→ **Directive 1**: In the forum thread on raising puppies, during what age range do puppies go through critical periods of learning and socialization?
→ **Directive 2**: Reproduce a passage from the forum thread on raising puppies, beginning at the words "I strongly feel" and stopping after "people are aware.".

═══ Passage shown

The reasons why are numerous. First, a puppy that young is more susceptible to illness. Second, they are not physically developed enough to be separated from the mom/littermates. Puppies also have a lot of social development and critical periods of learning and socialization from 4-8 weeks old when they need to stay with mom and the litter in order to learn essential skills, socialization, and develop properly.

As for what genders it is usually best to get dogs of opposite genders. I would not recommend getting two puppies around the same time because when two puppies are raised together they will often bond much more strongly with each other and not with the owner. They may also become overly attached to each other and become very anxious whenever they are separated. Additionally it can be twice as hard to housebreak and train two puppies vs. one puppy and they can be twice (or more) as destructive. They may also learn bad habits from each other. It is a better idea to get one puppy, raise and train them until they have good manners and obedience and are housebroken before adding another dog. Another option would be to get an adult or "teenage" rescue dog and wait until that dog has learned basic obedience/manners before you get a puppy. Another possibility is you may be able to find a trained or partially trained dog available from a breeder.


----------



## Amaruq (Aug 29, 2001)

Getting two puppies at the same time is not the best idea. Some people can do it and do it well but it is hard. I recommend that you spend a LOT of time reading the puppy area on this board as it will give you a glimpse of what you will be in for with ONE pup. It is very hard to explain the differences between Sibes and Shepherds, especially to one who has never owned a Husky. Would you consider perhaps volunteering for a Sibe rescue to foster a Sibe for a while? It will give you a glimpse of what life will be living with one. 

I strongly feel that there are a great many people that WANT to own a Shepherd that SHOULD not own a Shepherd because their lifestyle is not cut out for a dog such as the GSD. I believe this 10 times more for Huskies. The comment I head from most people is how much they love the look and that is why they want one. Looks are only skin/fur deep. There is SO much more to both breeds than most people are aware.

══════
═══ Given information

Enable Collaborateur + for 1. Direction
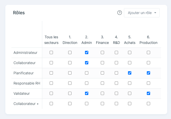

══════

→ **Full response 1**: From 4 to 8 weeks old.

→ **Full response 2**:
I strongly feel that there are a great many people that WANT to own a Shepherd that SHOULD not own a Shepherd because their lifestyle is not cut out for a dog such as the GSD. I believe this 10 times more for Huskies. The comment I head from most people is how much they love the look and that is why they want one. Looks are only skin/fur deep. There is SO much more to both breeds than most people are aware.